-- ENTRIES --
+ + + + + + +
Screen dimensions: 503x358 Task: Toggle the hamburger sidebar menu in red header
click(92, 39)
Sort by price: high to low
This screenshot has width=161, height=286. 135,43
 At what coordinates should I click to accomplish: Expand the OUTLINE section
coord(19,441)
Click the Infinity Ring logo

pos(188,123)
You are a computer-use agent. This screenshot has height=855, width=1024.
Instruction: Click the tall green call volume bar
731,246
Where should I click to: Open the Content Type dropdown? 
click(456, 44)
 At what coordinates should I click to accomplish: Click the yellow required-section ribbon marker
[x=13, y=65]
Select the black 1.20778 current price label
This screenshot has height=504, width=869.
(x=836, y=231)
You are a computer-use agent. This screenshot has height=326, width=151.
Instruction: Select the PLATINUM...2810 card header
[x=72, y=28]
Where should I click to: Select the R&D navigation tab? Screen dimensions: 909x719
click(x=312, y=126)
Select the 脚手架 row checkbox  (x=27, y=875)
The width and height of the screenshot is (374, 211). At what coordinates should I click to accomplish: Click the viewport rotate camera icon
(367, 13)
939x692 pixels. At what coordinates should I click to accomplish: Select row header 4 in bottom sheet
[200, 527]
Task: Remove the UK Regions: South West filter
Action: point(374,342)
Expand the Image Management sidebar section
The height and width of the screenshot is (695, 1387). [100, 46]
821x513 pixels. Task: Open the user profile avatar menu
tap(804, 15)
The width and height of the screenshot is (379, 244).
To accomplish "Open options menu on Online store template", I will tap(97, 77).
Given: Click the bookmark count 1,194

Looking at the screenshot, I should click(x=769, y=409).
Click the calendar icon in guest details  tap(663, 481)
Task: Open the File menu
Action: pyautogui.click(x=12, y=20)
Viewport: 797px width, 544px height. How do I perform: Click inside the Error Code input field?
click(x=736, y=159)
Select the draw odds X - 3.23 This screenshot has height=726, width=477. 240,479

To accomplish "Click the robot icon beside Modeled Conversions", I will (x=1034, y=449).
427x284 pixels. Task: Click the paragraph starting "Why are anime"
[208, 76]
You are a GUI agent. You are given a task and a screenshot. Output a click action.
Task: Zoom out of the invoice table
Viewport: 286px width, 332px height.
+ + + + + + +
-- EXERCISE TASK --
Rewrite all of the records above, replacing "sidebar" with "side panel" and leaving everything else unchanged.

-- ANSWER TO THE TASK --
Screen dimensions: 503x358 Task: Toggle the hamburger side panel menu in red header
click(92, 39)
Sort by price: high to low
This screenshot has width=161, height=286. 135,43
 At what coordinates should I click to accomplish: Expand the OUTLINE section
coord(19,441)
Click the Infinity Ring logo

pos(188,123)
You are a computer-use agent. This screenshot has height=855, width=1024.
Instruction: Click the tall green call volume bar
731,246
Where should I click to: Open the Content Type dropdown? 
click(456, 44)
 At what coordinates should I click to accomplish: Click the yellow required-section ribbon marker
[x=13, y=65]
Select the black 1.20778 current price label
This screenshot has height=504, width=869.
(x=836, y=231)
You are a computer-use agent. This screenshot has height=326, width=151.
Instruction: Select the PLATINUM...2810 card header
[x=72, y=28]
Where should I click to: Select the R&D navigation tab? Screen dimensions: 909x719
click(x=312, y=126)
Select the 脚手架 row checkbox  (x=27, y=875)
The width and height of the screenshot is (374, 211). At what coordinates should I click to accomplish: Click the viewport rotate camera icon
(367, 13)
939x692 pixels. At what coordinates should I click to accomplish: Select row header 4 in bottom sheet
[200, 527]
Task: Remove the UK Regions: South West filter
Action: point(374,342)
Expand the Image Management side panel section
The height and width of the screenshot is (695, 1387). [100, 46]
821x513 pixels. Task: Open the user profile avatar menu
tap(804, 15)
The width and height of the screenshot is (379, 244).
To accomplish "Open options menu on Online store template", I will tap(97, 77).
Given: Click the bookmark count 1,194

Looking at the screenshot, I should click(x=769, y=409).
Click the calendar icon in guest details  tap(663, 481)
Task: Open the File menu
Action: pyautogui.click(x=12, y=20)
Viewport: 797px width, 544px height. How do I perform: Click inside the Error Code input field?
click(x=736, y=159)
Select the draw odds X - 3.23 This screenshot has height=726, width=477. 240,479

To accomplish "Click the robot icon beside Modeled Conversions", I will (x=1034, y=449).
427x284 pixels. Task: Click the paragraph starting "Why are anime"
[208, 76]
You are a GUI agent. You are given a task and a screenshot. Output a click action.
Task: Zoom out of the invoice table
Viewport: 286px width, 332px height.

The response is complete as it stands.